A horn-shaped Viking mug for your coffee


Originally published at: http://boingboing.net/2016/08/08/a-horn-shaped-viking-mug-for-y.html


Just an FYI: your coffee will never taste right out of this unless it was roasted in the heat of a village you pillaged and burned yourself(you don’t have to solo it, doing it with your host of berserkers is OK; but you definitely have to be there and participating).

Obviously, if you are worthy of such a mug, that won’t be a problem.


"So, I was thinking to my self: this insulated cup keeps my coffee pretty hot, it fits in my cup holder arm rest in my car, and it is pretty stable sitting on my desk.

"But what if I didn’t want this level of practicality in my life? Plus, even though one can see I am drinking from an expensive Yeti container, does is accurately describe my level of being a douchebag? I mean, I look just like everyone else walking around with a normal insulated container of coffee.

"Then it hit me! Why not put in a HORN container? You know, the type of container that was regulated to holding gun powder after people invented cups, and now a days are only seen at Viking themed frat parties and canoe trips!

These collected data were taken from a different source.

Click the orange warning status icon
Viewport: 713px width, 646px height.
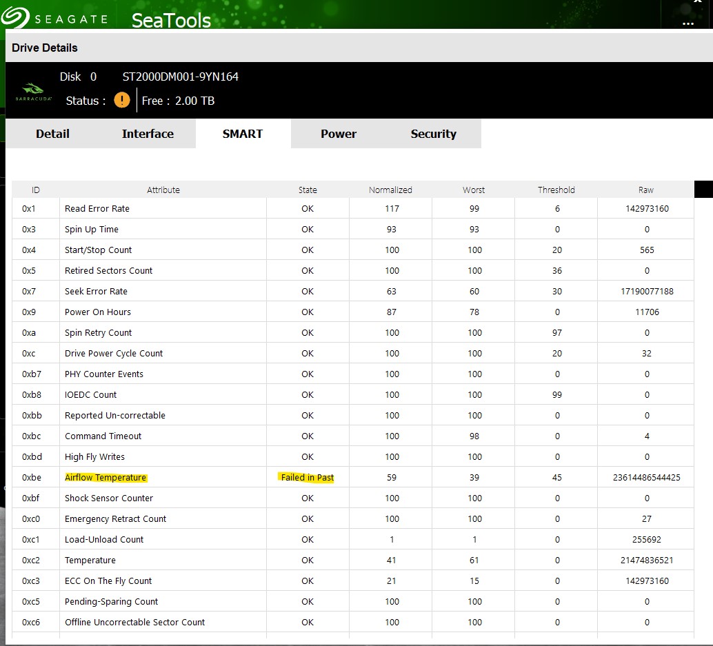[122, 100]
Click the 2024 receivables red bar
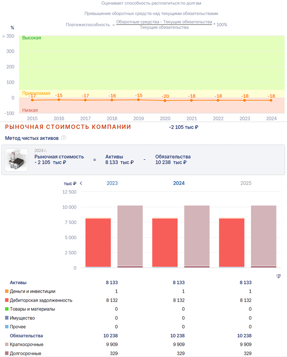 (165, 243)
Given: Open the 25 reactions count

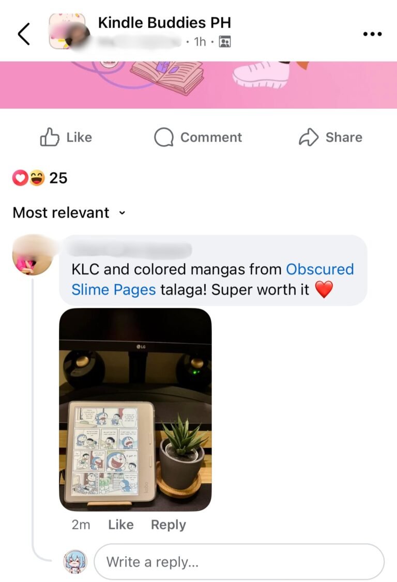Looking at the screenshot, I should [58, 178].
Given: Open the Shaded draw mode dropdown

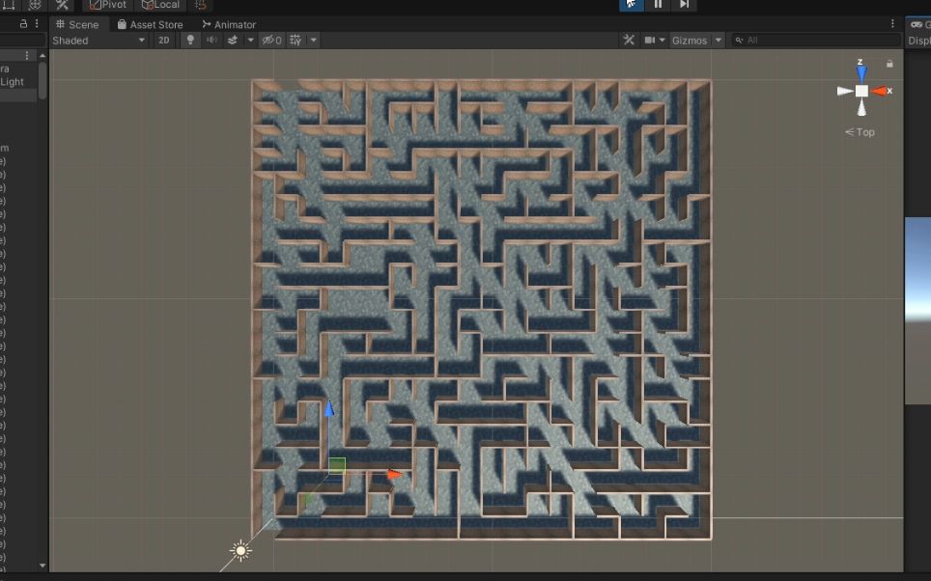Looking at the screenshot, I should [97, 40].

"The cross body carry will go prefect with my Utilikilt. AND since it is by my heart, I can actually warm my coffee with my love for Valhalla.

“I can even use its holder to make my horn into a cup like device that holds much less liquid. Granted I have to carry the horn AND the horn holder if I go to a meeting or to someone else’s desk, unless I want to hold it the entire time. But really this is a small price to pay for all the attention I will get.”


But it is cool tho.


Six months from now, archeologists will conduct an extensive study of America’s Williamsburg’s landfills and marvel at the once ubiquitous Viking Mug.

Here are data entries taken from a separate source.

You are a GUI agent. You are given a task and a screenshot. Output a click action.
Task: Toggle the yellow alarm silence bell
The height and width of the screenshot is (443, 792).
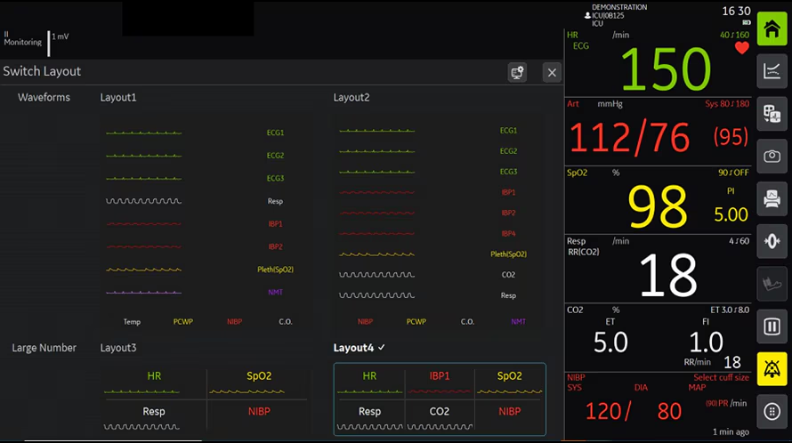[x=772, y=369]
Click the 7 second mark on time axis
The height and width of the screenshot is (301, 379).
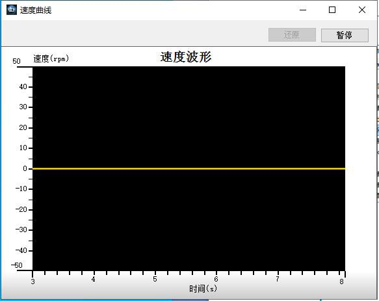tap(278, 280)
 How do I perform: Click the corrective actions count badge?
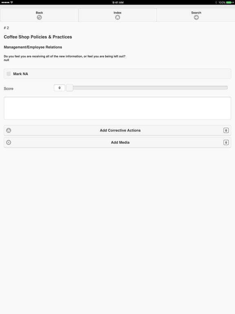[x=226, y=130]
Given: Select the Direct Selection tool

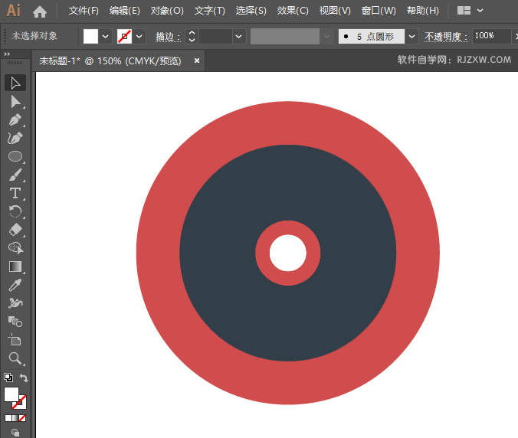Looking at the screenshot, I should 15,101.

I hope your given name is something like Fenrir Stormthighs.


The stand is cheating, though. The whole point of a drinking horn is that you have to finish it before putting it down…


It’s nice but I’m holding out for the spill-proof jewel-encrusted flagon.


and drunk out of the skulls of your slain foes


Sure, it’s ridiculous, but in this day and age, is it ridiculous enough?



I think the skulls are for mead rather than coffee. My understanding is that the Viking Lifestyle follows approximately this itinerary:

  1. Repose in barbaric splendor amidst heaps of furs and plunder in your longhouse.
  2. Awaken, drink deeply from coffee horn.
  3. Summon warband with fierce shouts and/or the magnetic charisma granted by superiority over lesser men.
  4. Commute to coastal village and/or monastery. Commuting sucks.
  5. Plunder, roast tomorrow’s coffee, harvest skulls.
  6. Commute, commuting sucks.
  7. Drink from mead skulls until you find yourself at step #1.


Does no one care that Eric The Red is rolling over in Valhalla?


With a dragon!


“Yeah, I’m going to see my favorite band tonight. They’re called ‘The Lamentations of the Women’. You probably never heard of it.”


I think for the modern hip viking as imaged in the article 3. is done with the help of a magical tele-speech apple



Darn it, I should have held out for a chalice with a palace!


I’ve given up on travel mugs. Neither coffee nor tea ever tastes right drinking from them. Travel carafes, heck yes. But for drinking, I’ll stick to open mugs/cups, ceramic or paper only.